Physicians who accept Medicare for their services have been through a rough ride, a recurring nightmare of last-minute (and last-second) renewals of their pay budget in Congress. The roller coaster still isn’t over, but at least it seems to be a little bit better. How much? 2.2%, if the Senate’s bill passes. Don’t get too excited yet, though. That authorization is only good through November, and that’s only if it passes. The Congress still hasn’t approved anything enduring, and the Senate votes thus far aren’t promising.
Physicians aren’t the only ones caught on the roller coaster. Patients have also been left in the lurch. Patients turn to their doctors for information and consolation. They want to know that the ability to receive medical treatment from their trusted healer won’t lapse. Unfortunately, doctors are in the dark too. Much as they would like to be able to give comforting news to their patients, honesty requires that they say “I don’t know any more than you do.” Most won’t make their patients worry about their problems, but the fact is that some practices are hanging on by a thin thread, and the Medicare delays make matters worse.
This latest stop-loss tactic isn’t even in the basket yet quite yet. The Senate is attempting to pen something which will mesh with the House bill. A previous version, (which would have increased the national debt by more than 70 billion dollars) failed by a noticeable margin. Though everyone in Congress seems to agree that the programs should continue, and that physicians should be fairly compensated, none of the representatives want that money being spent on their watch.
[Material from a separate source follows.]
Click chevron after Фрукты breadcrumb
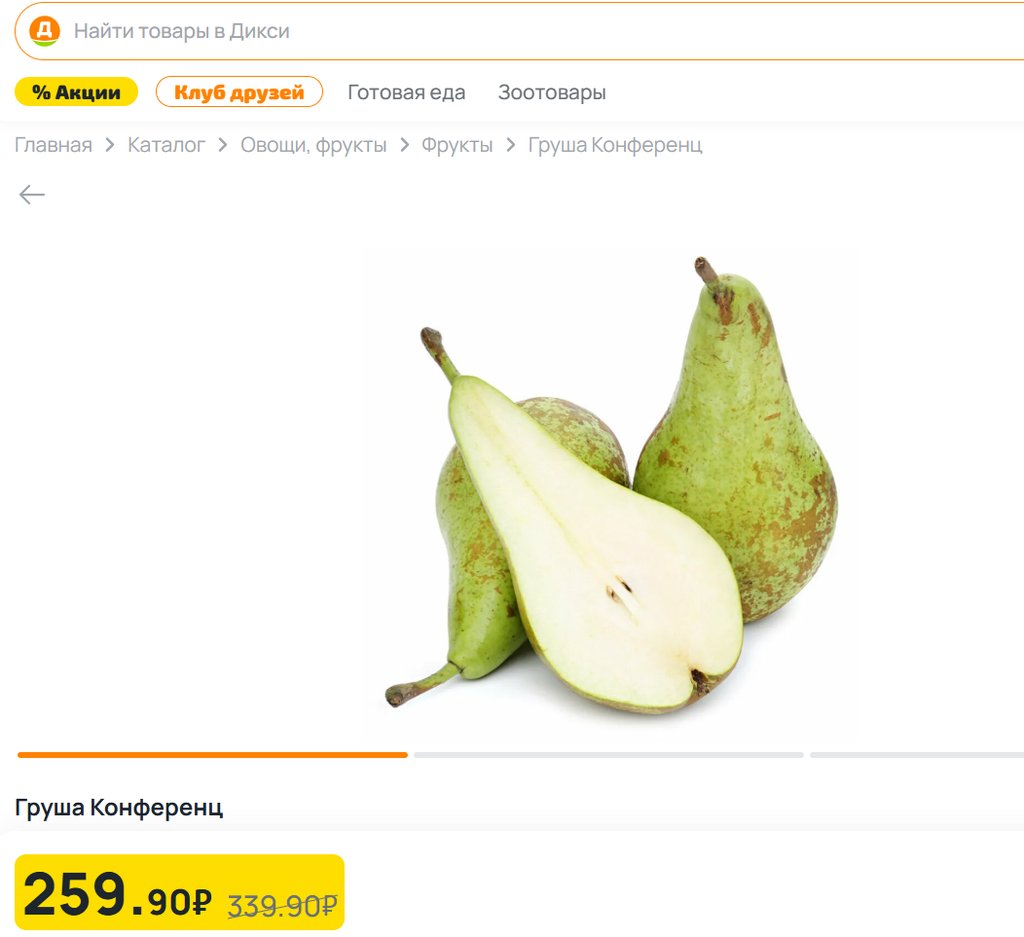Image resolution: width=1024 pixels, height=937 pixels. click(511, 145)
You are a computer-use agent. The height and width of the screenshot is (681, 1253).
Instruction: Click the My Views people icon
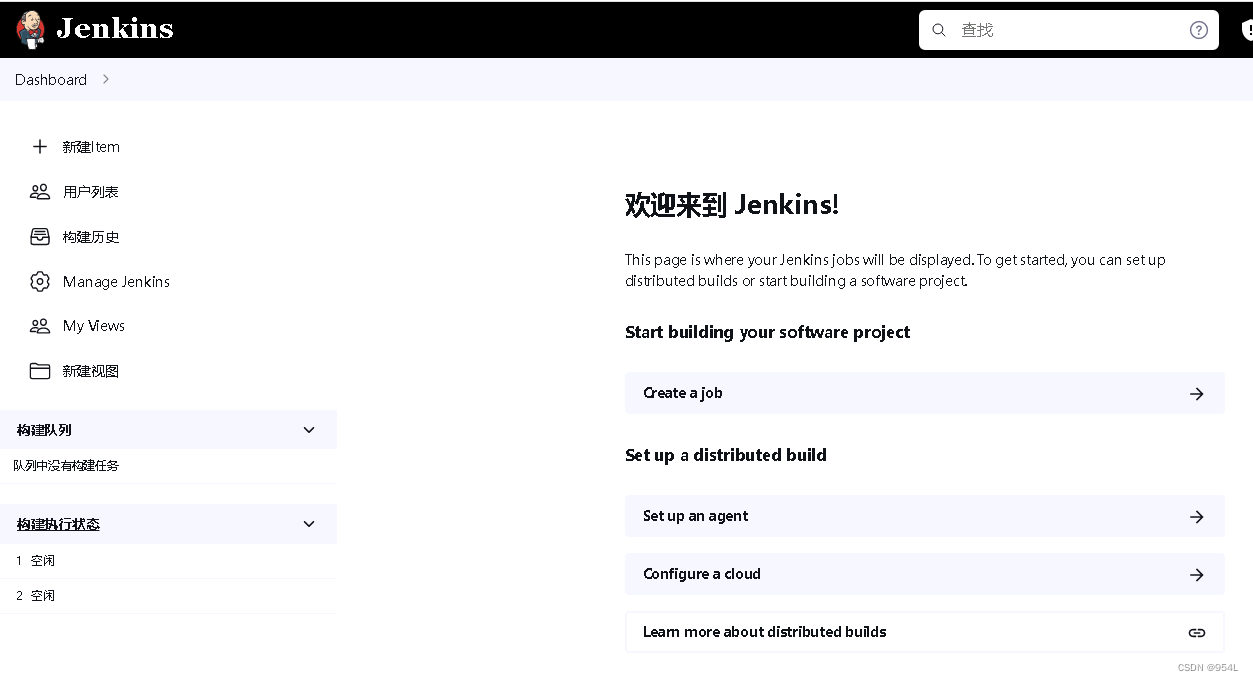click(40, 326)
This most recent round of proposals is likely to be voted on by the end of this week — just in time to stave off another in the countless rounds of threatened pay cuts. If the bill isn’t passed this week, the most recent of the temporary fundings will expire, leaving both doctors and their patients on the edge yet again. By now, we’ve all come to trust that the legislature will continue to pass temporary solutions to this very permanent problem. But it might be unwise to assume that the result will continue to be the same.